Welliton Sá informa que o incentivo do Governo foi importante para consolidação do projeto, pois, através dele, está sendo possível acelerar o processo, contratando mais pessoas e entregando mais do que estava previsto no cronograma. “Com a verba que a gente tinha para esse projeto, passaríamos o dobro do tempo para colocá-lo em prática. Porém, com os recursos do Tecnova II, reduzimos pela metade o tempo para a entrega e exploração comercial. Isso na tecnologia é fundamental, pois as soluções evoluem muito rápido e quem conseguir entregar primeiro os produtos têm maiores chances de sucesso. Com o produto desenvolvido, vamos ampliar nossa área de atuação e carteira de clientes. O pioneirismo na região, auxiliado pelos incentivos do Governo do Estado através do Tecnova II, serão revertidos em geração de empregos e aumento de arrecadação”, finaliza o coordenador do projeto, Welliton Sá.

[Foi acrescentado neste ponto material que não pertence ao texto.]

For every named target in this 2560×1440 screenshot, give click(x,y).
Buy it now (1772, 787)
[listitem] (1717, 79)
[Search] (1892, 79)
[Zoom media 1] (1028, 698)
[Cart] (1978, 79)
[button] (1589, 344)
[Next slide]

Para o diretor da Fapitec, Ronaldo Guimarães, o Projeto Ciclope tem grandes diferenciais, e mostra o quanto a contribuição do Tecnova II está sendo importante para as empresas contempladas. “Este é o nosso objetivo. Abrir oportunidades, a partir dos nossos editais, para as empresas sergipanas, sempre fomentando a inovação em diversas áreas”, finaliza.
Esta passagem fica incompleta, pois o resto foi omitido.